The prime minister, Jens Stoltenberg, was working at home at the time of the bombing – the first in Norway since the Second World War – and was unharmed.
Bombing in Oslo kills 7; up to 25 feared dead in shooting
OSLO // A powerful bomb tore into the heart of Norway yesterday, killing at least seven people and injuring 15 as it ripped open buildings including the prime minister's office, while a gunman dressed as a police officer opened fire at a youth camp on an nearby island.
Police said they believed incidents were connected, but could not immediately confirm Norwegian media reports that several people were killed at the camp.
An eyewitness said he saw between 20 and 25 bodies.
Police Inspector Bjoern Erik Sem-Jacobsen said a suspect in the shooting was arrested. He said the suspect pulled out a gun and started firing into the crowd of youths.
The prime minister, Jens Stoltenberg, was working at home at the time of the bombing - the first in Norway since the Second World War - and was unharmed, according to his senior adviser Oivind Ostang. Mr Stoltenberg held a crisis meeting of his government late last night.
A square in Oslo, where the Nobel Peace Prize is awarded, was covered in twisted metal and shattered glass, and carpeted with documents from the surrounding buildings.
The buildings around the square house government offices and the headquarters of some of Norway's leading newspapers.
Most of the windows were shattered in the 20-floor building where the prime minister and his administration work.
Oslo police said the explosion was caused by "one or more" bombs, but declined to speculate on who was behind the attack.
They later sealed off the nearby offices of independent broadcaster TV2 after discovering a suspicious package.
Oslo police also sent antiterror units to the youth camp on an island 40 kilometres from the capital after reports of the shooting there.
The Labor spokesman, Per Gunnar Dahl, said a man dressed in a police uniform was shooting at youths assembled for the party's annual youth camp.
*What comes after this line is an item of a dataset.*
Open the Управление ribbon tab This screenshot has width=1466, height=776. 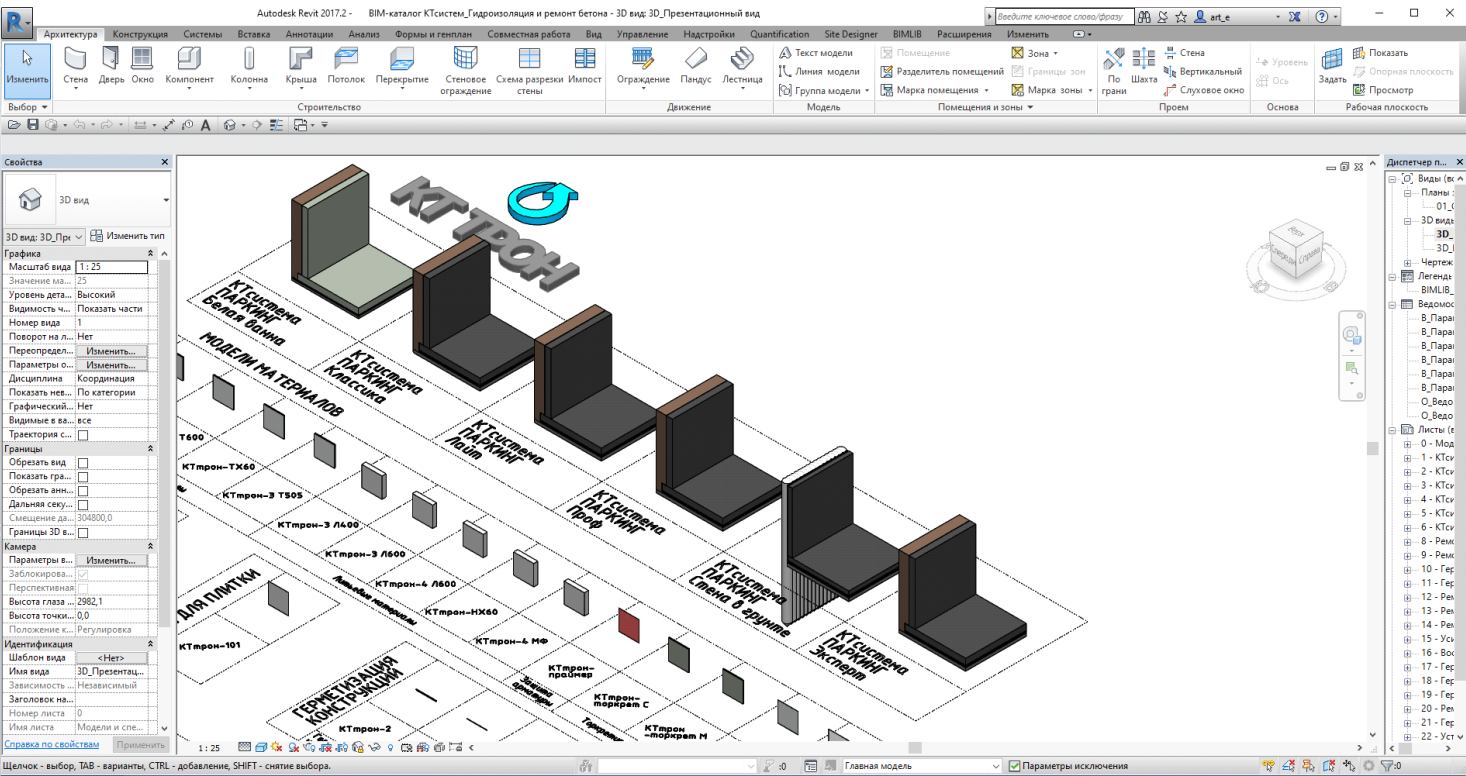click(x=642, y=34)
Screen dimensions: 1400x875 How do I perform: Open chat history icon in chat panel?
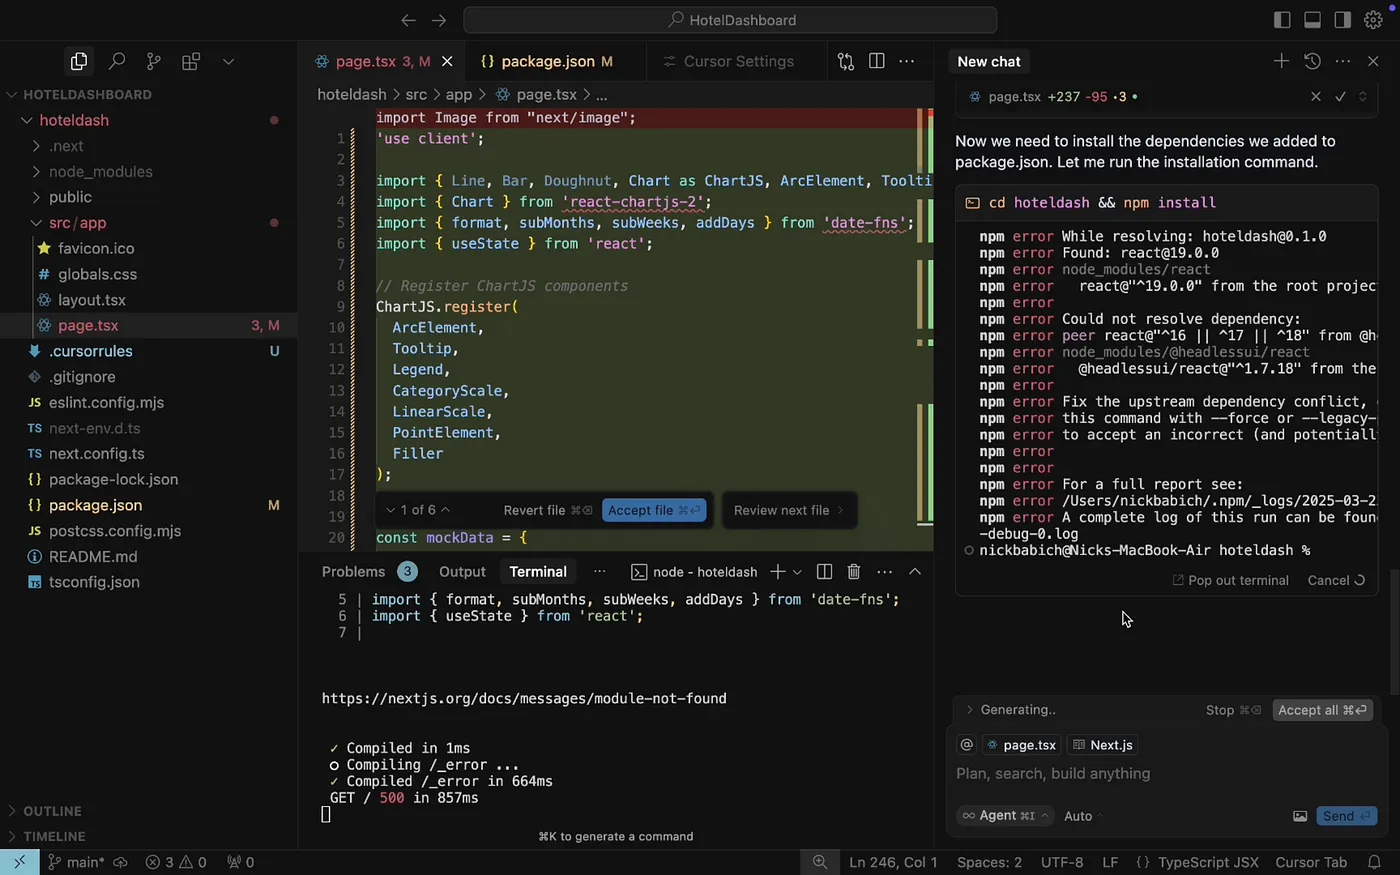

He said unconfirmed reports claimed that five people were hit, and that "we don't know how serious". He said 700 people, mostly teenagers between 14 and 18, were assembled for the camp.
"There is a critical situation at Utoeya," Mr Stoltenberg told TV2. His calendar showed that he had been scheduled to make a speech at the meeting.
The European Union president Herman Van Rompuy yesterday decried the deadly bombing as an act of "cowardice".
"I am deeply shocked by the bomb blasts this afternoon in Oslo which have killed a number of innocent people and left many others injured," Mr Van Rompuy said in a statement.
"I condemn in the strongest terms these acts of cowardice for which there is no justification."
In Washington, President Barack Obama extended condolences to the people of Norway and said the bomb blast and shooting showed "no country large or small" was immune from such violence and demonstrated the need for enhanced intelligence sharing.
State Department spokeswoman Heide Bronke Fulton called the violence "despicable".
It was not immediately known who was behind the bombing, but Norway's intelligence police agency (PST) said in February that Islamic extremism was a major threat to the country.
Islamic extremism is "our main priority and our main concern," PST chief Janne Kristiansen said at the time, while presenting the agency's annual risk assessment report.
The report said: "Although few people in Norway support Islamic extremism, there are activities within some groups that could contribute to heightening the security risk in 2011."
The Nato member Norway, which has 500 troops in Afghanistan, has never suffered an attack at home by Islamic extremists.
However, police last year arrested three Muslim men based in Norway suspected of planning an attack using explosives in the country.
Norwegian prosecutors this month also filed a terrorism charge against Mullah Krekar, the founder of the Kurdish Islamist group Ansar al-Islam, who was accused of threatening a politician with death over his potential deportation from the country.
Mr Krekar had warned that "Norway will pay a heavy price" if he was deported.
Norwegian F-16 fighter jets are also participating in air strikes in Libya, though the country has said it will withdraw its forces from the Libya operations on August 1.